## PROBLEM A
According to the concert review, which orchestra did Simon Rattle lead for fifteen years?
## PROBLEM B
Name every person mentioned in the concert review.
## PROBLEM C
Continue the review of the Mahler concert from where it stops.
[Opening PROVIDED TEXT section]
Rattle, London Symphony Orchestra guide an emotional journey through Mahler’s “Das Lied”

Mon May 07, 2018 at 1:06 pm
Simon Rattle and soloists Stuart Skelton and Christian Gerhaher acknowledge applause following the performance with the London Symphony Orchestra of Mahler's "Das Lied von der Erde" Sunday at David Geffen Hall. Photo: Kevin Yatarola

Simon Rattle and soloists Stuart Skelton and Christian Gerhaher acknowledge applause following the performance of Mahler’s “Das Lied von der Erde” with the London Symphony Orchestra Sunday at David Geffen Hall. Photo: Kevin Yatarola

For the last several decades, Simon Rattle has ranked in the top tier of conductors. His legendary work with a number of orchestras has earned him a reputation as one of the world’s most sought-after podium guests, and in his fifteen years at the helm of the Berlin Philharmonic, they have remained perennial favorites for the title of “world’s greatest orchestra.”

His announcement in 2013 that he would step down from the BPO this year spurred a frenzy in the musical press—one perhaps matched only by his announcement in 2015 that he would return to the UK to lead the London Symphony Orchestra, starting with the 2017-18 season.

This past weekend, Rattle and the LSO made their first trip together to New York, offering audiences of the Lincoln Center Great Performers series a glimpse of what that partnership will look like in the coming years—and they did so on a massive scale, offering three concerts of Mahler’s symphonic works at David Geffen Hall.

The middle program Sunday afternoon consisted only of Das Lied von der Erde, that enormous work of genius that defies classification. In its six movements, the LSO showed they deserve their reputation as a tight and powerful ensemble, following Rattle in a majestic interpretation.
[Closing PROVIDED TEXT section]
[Opening INFORMATION SUPPLIED section]
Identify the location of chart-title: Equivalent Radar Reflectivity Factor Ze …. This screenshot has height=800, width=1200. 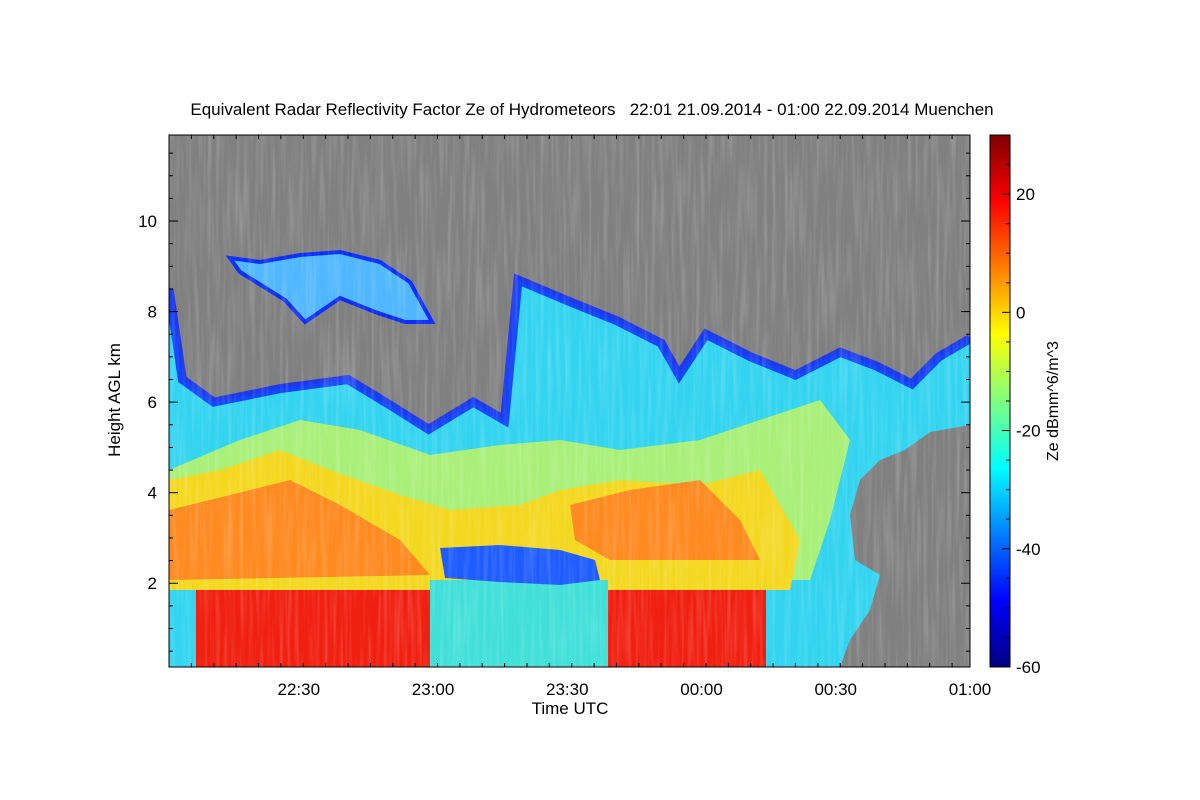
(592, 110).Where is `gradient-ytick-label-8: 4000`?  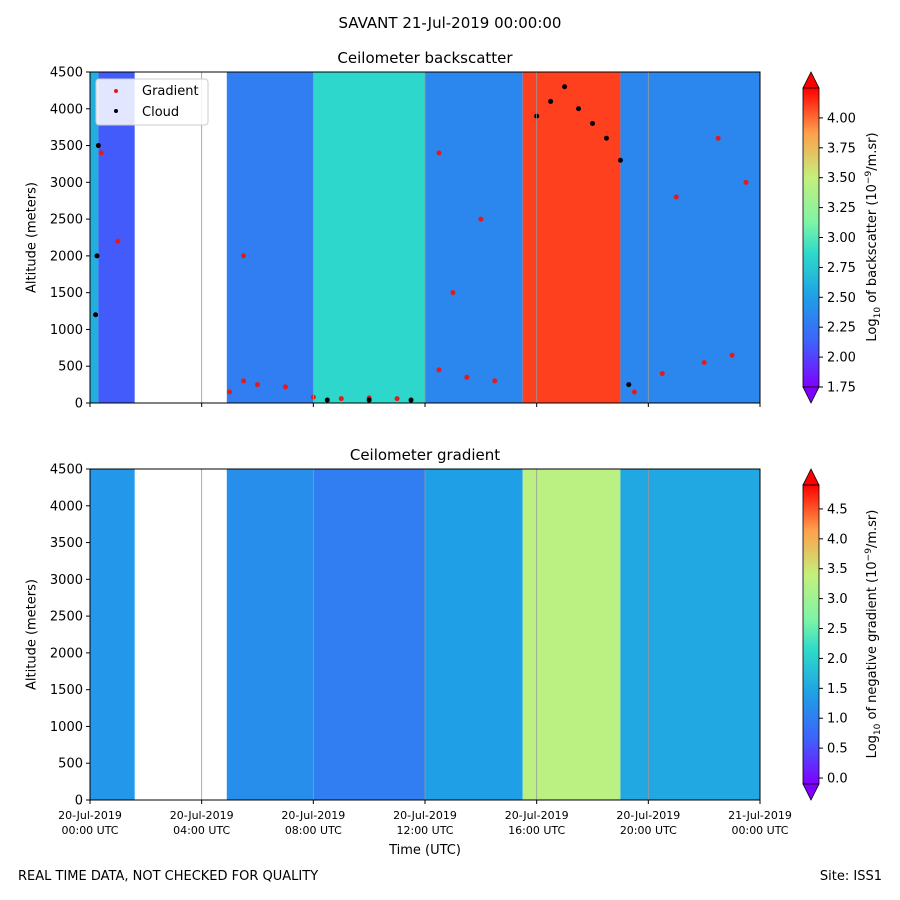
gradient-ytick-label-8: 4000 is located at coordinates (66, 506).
[Closing INFORMATION SUPPLIED section]
## EXERCISE RESULT A
The Berlin Philharmonic.

## EXERCISE RESULT B
Simon Rattle, Stuart Skelton, Christian Gerhaher, Kevin Yatarola, Mahler

## EXERCISE RESULT C
They glittered in the opening flourishes of “Das Trinklied vom Jammer der Erde,” showing a taut sound, and a gleam that verged on harshness in the cold acoustic of David Geffen Hall. Tenor Stuart Skelton, like many Heldentenors, has an unfortunate tendency to push so hard in his top range that he seems to be shouting at the listener. Grating as it was, the aggressive singing fit the manic spirit of the text, and made a sharp contrast with the dark, viscous tone of his middle register. He found deep pathos in his gloomy refrain of “Dunkel ist das Leben, ist der Tod.”

Das Lied on Sunday was performed in the baritone version, rather than with alto. Christian Gerhaher was Skelton’s exact opposite, singing with lightness and clarity, and altogether more nuance. Moving from calm reflection to firm exhortation, he built to tense urgency in the last stanza of “Der Einsame im Herbst.” The LSO were at their most flexible here, executing hairpins and swells with force and precision; from faint whispers to pulsing crests, their dynamic range was remarkable.

Skelton backed off just enough in “Von der Jugend” to show the real shine of his voice without overpowering the merry chirping of the orchestra. Gerhaher gave a masterful reading of “Von der Schönheit,” drawing in the listener with his detailed vocal reading constructing phrases in miniature and articulating every detail. Skelton countered with boisterous abandon in “Der Trunkene im Frühling,” using the humor of the text to underscore the darkness of its drunken subject.

“Der Abschied,” the last movement, makes up half of Das Lied on its own, and outstrips all the other movements in terms of its depth, as well. Gerhaher’s reading was breathtaking in its profound sadness, bringing somber simplicity to his recitation of the first lines over the deep pounding of the orchestra, and conveying keen loss in the penultimate stanza, reflecting the longing in the text that cannot be fulfilled.

As fine as Gerhaher was here, it was Rattle’s direction that made this massive final movement land with such force. The limping sighs of the brass were rich with grief, and the basses captured a deep, primal groaning of the Earth. Rapturous swells accompanied the baritone’s climactic exultation, “O Schönheit! O ewigen Liebens!” Throughout the work, there seemed to be as much poetic meaning in the orchestral playing as in the singing, even when the text fell away.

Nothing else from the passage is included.